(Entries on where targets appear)
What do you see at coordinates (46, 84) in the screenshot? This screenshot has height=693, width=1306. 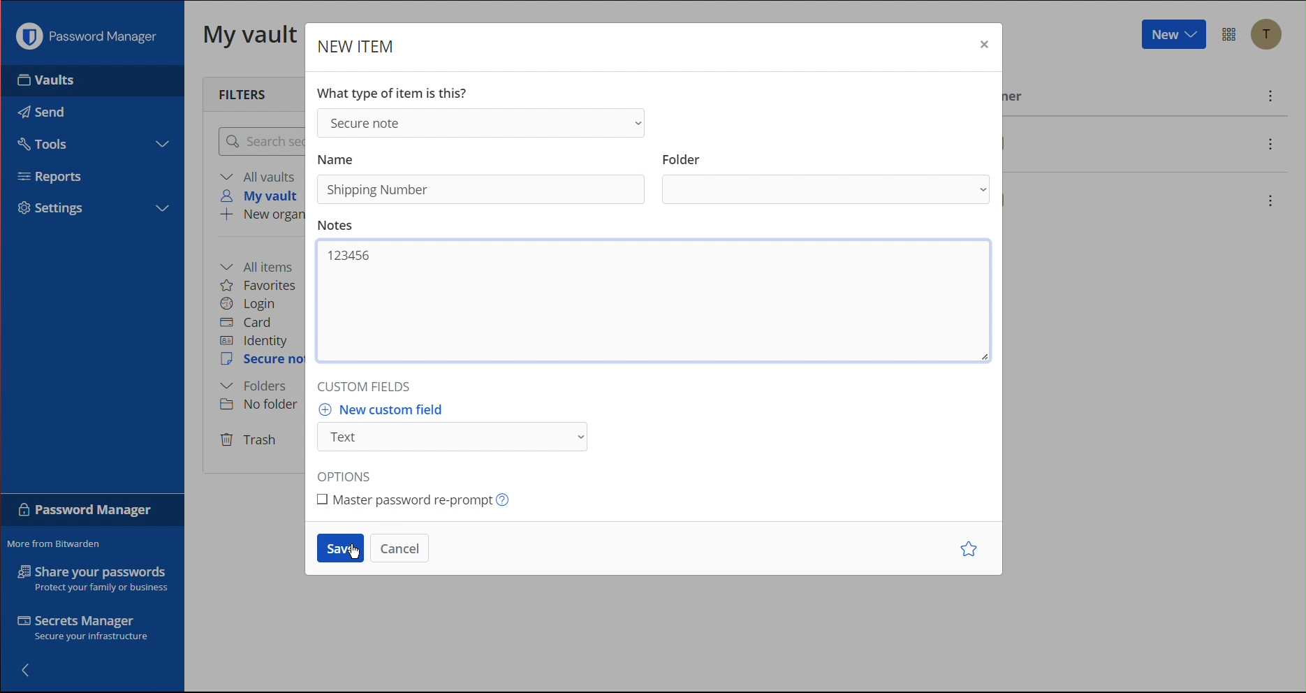 I see `Vaults` at bounding box center [46, 84].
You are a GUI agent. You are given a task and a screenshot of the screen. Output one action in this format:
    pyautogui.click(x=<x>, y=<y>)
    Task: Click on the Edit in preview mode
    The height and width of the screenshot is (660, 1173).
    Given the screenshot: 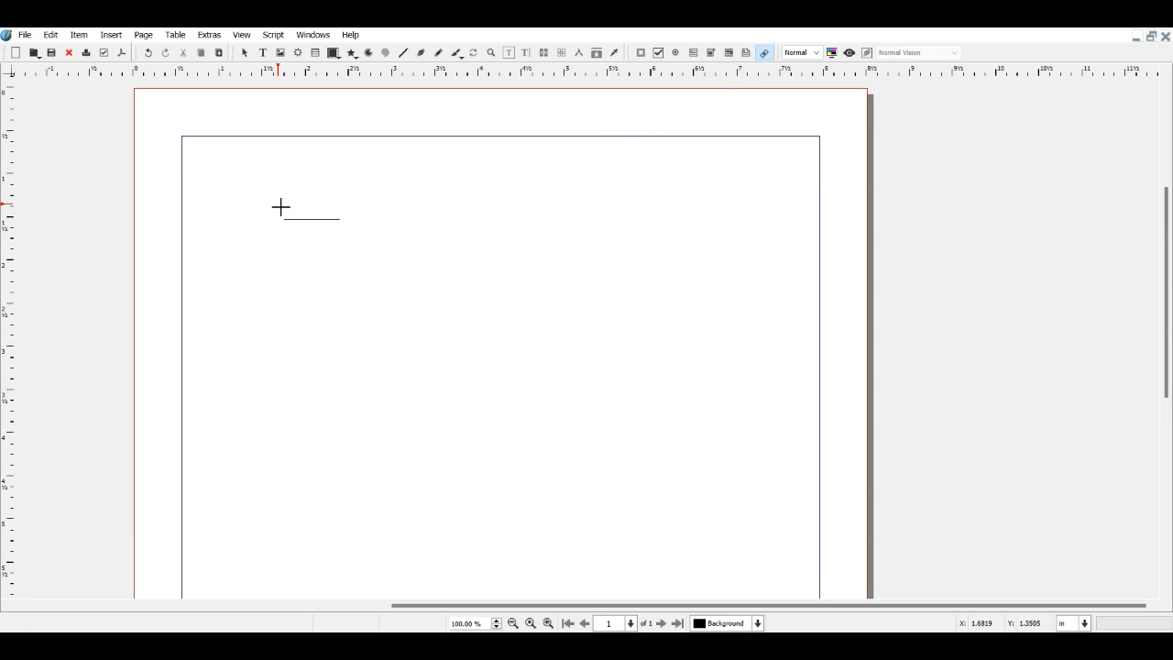 What is the action you would take?
    pyautogui.click(x=867, y=53)
    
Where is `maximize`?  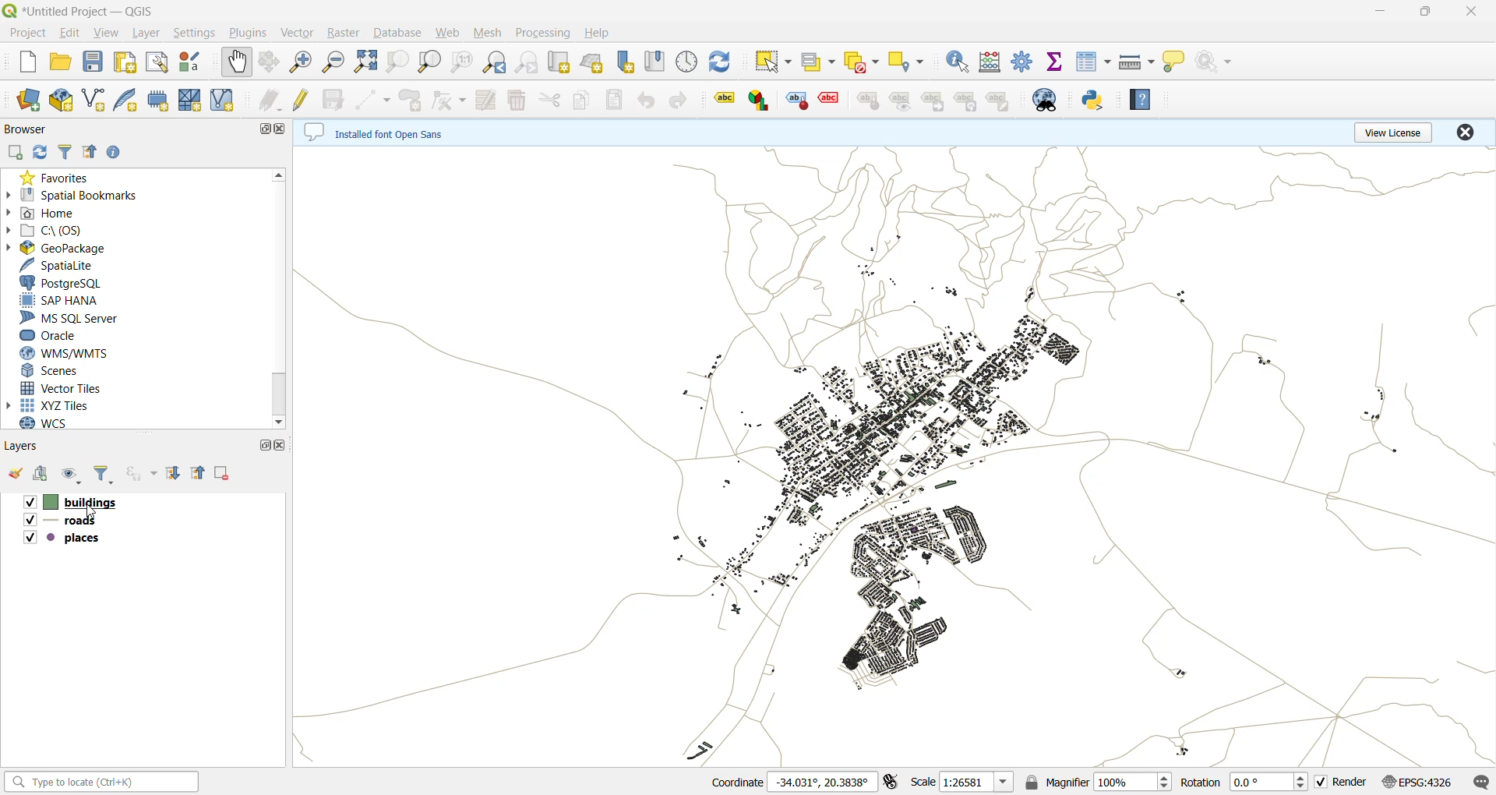 maximize is located at coordinates (262, 128).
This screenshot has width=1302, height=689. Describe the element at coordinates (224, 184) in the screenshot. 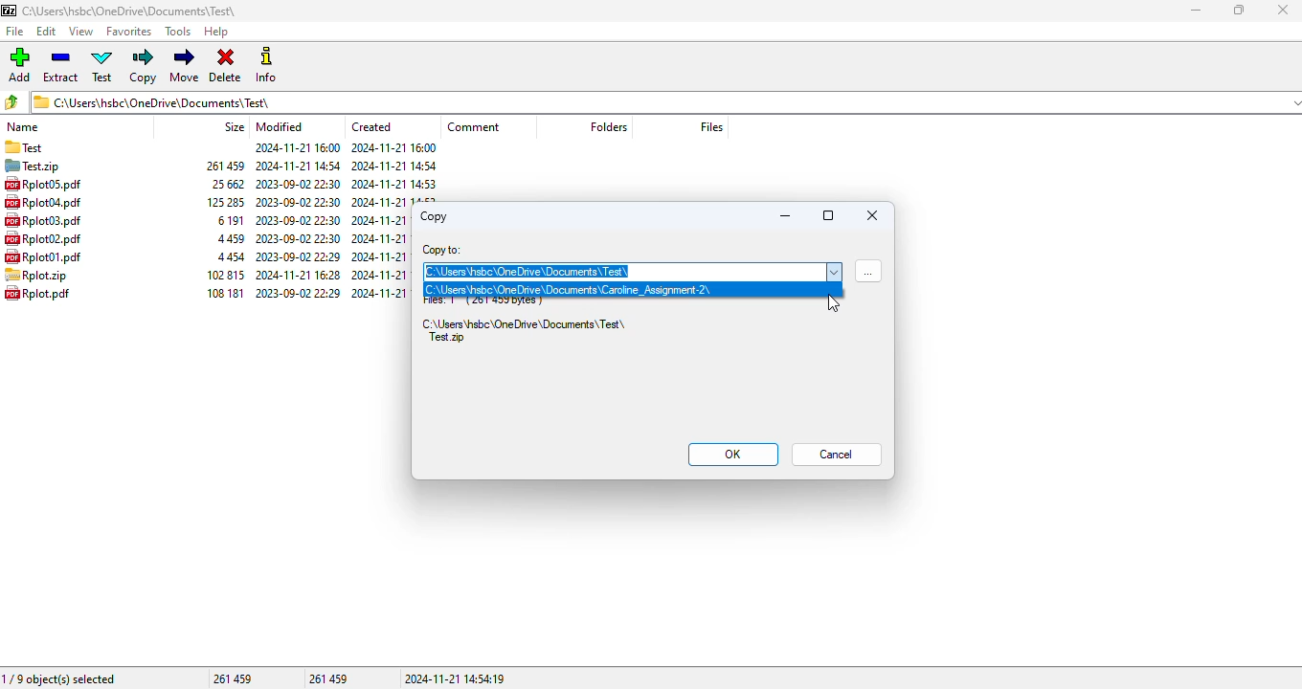

I see `size` at that location.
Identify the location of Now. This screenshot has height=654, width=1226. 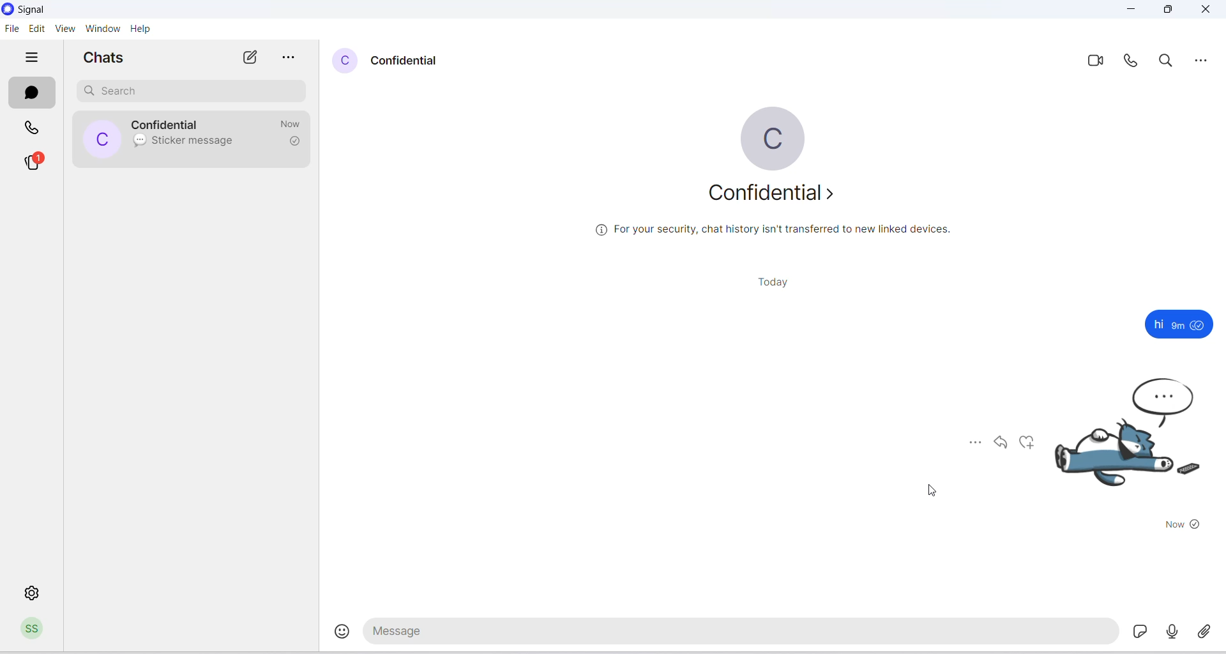
(1172, 526).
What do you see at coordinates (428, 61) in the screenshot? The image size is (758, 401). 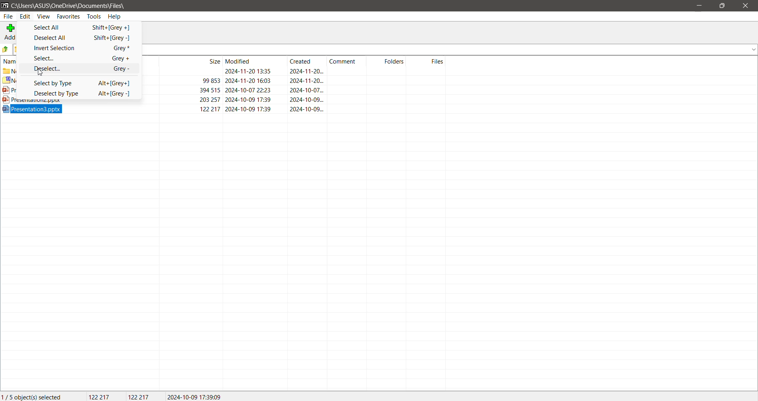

# [Written request]
Replace "Identify the location of" with "Find the position of" in the entries, starting at the line that contains "This screenshot has width=1302, height=689." and ending at the last entry, and write those lines out again with nothing else changed. Leave the pictures out.

# [In response]
This screenshot has width=1302, height=689. Describe the element at coordinates (224, 184) in the screenshot. 

I see `size` at that location.
Find the position of Now. This screenshot has height=654, width=1226. 
(1172, 526).
What do you see at coordinates (428, 61) in the screenshot? The image size is (758, 401). 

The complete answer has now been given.